Records from a data source
────────────────

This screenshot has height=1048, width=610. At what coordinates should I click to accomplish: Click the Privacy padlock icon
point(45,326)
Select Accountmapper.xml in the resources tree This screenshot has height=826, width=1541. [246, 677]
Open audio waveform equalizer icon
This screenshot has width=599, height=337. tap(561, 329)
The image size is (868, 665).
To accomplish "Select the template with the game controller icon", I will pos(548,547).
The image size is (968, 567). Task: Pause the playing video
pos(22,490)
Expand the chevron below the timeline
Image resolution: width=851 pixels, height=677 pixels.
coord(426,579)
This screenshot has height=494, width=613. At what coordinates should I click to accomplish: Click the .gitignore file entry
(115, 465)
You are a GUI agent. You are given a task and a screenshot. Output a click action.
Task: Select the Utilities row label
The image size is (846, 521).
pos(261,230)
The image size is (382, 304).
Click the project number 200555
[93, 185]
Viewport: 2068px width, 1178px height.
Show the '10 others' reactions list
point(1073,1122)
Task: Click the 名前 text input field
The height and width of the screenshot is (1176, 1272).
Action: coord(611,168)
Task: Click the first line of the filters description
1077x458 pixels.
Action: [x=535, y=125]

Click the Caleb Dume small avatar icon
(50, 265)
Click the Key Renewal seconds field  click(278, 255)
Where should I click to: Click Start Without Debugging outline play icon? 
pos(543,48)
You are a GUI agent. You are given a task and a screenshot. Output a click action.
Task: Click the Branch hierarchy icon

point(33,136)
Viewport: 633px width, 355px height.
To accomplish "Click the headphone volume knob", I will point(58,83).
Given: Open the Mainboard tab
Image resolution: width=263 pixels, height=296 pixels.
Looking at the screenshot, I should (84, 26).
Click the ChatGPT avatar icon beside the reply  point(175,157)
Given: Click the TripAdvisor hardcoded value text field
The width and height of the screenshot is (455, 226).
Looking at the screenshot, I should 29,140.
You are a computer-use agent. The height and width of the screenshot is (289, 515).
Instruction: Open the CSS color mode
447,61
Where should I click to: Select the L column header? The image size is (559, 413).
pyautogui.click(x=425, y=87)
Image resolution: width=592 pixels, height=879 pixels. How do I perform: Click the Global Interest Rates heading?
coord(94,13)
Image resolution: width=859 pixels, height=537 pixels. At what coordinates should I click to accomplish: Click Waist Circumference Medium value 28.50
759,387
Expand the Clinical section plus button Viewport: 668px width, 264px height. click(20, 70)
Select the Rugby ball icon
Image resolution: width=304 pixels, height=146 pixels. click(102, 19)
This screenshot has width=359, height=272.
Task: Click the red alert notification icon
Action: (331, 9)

────────────────

* [What the exercise asks]: From the line that has "Task: Click the 名前 text input field" through the line that has "Given: Open the Mainboard tab", copy every line exactly as it appears above, and leave out all others.

* [Your response]:
Task: Click the 名前 text input field
The height and width of the screenshot is (1176, 1272).
Action: coord(611,168)
Task: Click the first line of the filters description
1077x458 pixels.
Action: [x=535, y=125]

Click the Caleb Dume small avatar icon
(50, 265)
Click the Key Renewal seconds field  click(278, 255)
Where should I click to: Click Start Without Debugging outline play icon? 
pos(543,48)
You are a GUI agent. You are given a task and a screenshot. Output a click action.
Task: Click the Branch hierarchy icon

point(33,136)
Viewport: 633px width, 355px height.
To accomplish "Click the headphone volume knob", I will point(58,83).
Given: Open the Mainboard tab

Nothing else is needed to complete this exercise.